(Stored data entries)

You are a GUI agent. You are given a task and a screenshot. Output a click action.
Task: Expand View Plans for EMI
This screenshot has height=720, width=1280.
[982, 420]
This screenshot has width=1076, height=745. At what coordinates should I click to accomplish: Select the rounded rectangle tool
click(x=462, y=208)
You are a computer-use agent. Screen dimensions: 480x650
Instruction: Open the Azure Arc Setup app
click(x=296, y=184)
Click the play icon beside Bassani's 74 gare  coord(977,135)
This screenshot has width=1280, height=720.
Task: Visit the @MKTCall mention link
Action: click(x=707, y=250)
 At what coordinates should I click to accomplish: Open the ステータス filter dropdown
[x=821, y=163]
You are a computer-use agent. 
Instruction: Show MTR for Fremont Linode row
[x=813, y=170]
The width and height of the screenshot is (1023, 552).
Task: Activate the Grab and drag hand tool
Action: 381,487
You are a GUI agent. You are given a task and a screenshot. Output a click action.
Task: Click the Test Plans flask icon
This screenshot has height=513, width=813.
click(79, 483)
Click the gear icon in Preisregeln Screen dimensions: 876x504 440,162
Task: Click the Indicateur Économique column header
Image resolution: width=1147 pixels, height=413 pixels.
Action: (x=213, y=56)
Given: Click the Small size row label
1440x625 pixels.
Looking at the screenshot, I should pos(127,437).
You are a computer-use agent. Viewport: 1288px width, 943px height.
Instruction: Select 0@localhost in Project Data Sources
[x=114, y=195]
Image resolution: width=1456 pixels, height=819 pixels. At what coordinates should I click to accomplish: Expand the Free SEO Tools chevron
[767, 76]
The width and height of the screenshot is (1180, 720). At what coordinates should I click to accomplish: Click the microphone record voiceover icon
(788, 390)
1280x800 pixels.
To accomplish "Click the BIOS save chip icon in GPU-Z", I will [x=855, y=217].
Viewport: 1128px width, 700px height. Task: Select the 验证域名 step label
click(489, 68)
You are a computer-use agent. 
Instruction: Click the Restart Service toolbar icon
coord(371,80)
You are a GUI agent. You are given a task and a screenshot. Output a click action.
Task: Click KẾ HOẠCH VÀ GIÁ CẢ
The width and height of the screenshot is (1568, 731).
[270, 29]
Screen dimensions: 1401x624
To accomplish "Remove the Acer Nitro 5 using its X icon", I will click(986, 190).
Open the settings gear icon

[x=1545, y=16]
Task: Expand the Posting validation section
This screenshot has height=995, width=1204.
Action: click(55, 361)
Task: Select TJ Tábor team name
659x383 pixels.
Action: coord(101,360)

> [PROBLEM TO SOLVE] All that belongs in the answer is the run of lines above from the line containing "Instruction: Click the" through the line containing "Screen dimensions: 1401x624", exactly as written.

> [RESPONSE]
Instruction: Click the Restart Service toolbar icon
coord(371,80)
You are a GUI agent. You are given a task and a screenshot. Output a click action.
Task: Click KẾ HOẠCH VÀ GIÁ CẢ
The width and height of the screenshot is (1568, 731).
[270, 29]
Screen dimensions: 1401x624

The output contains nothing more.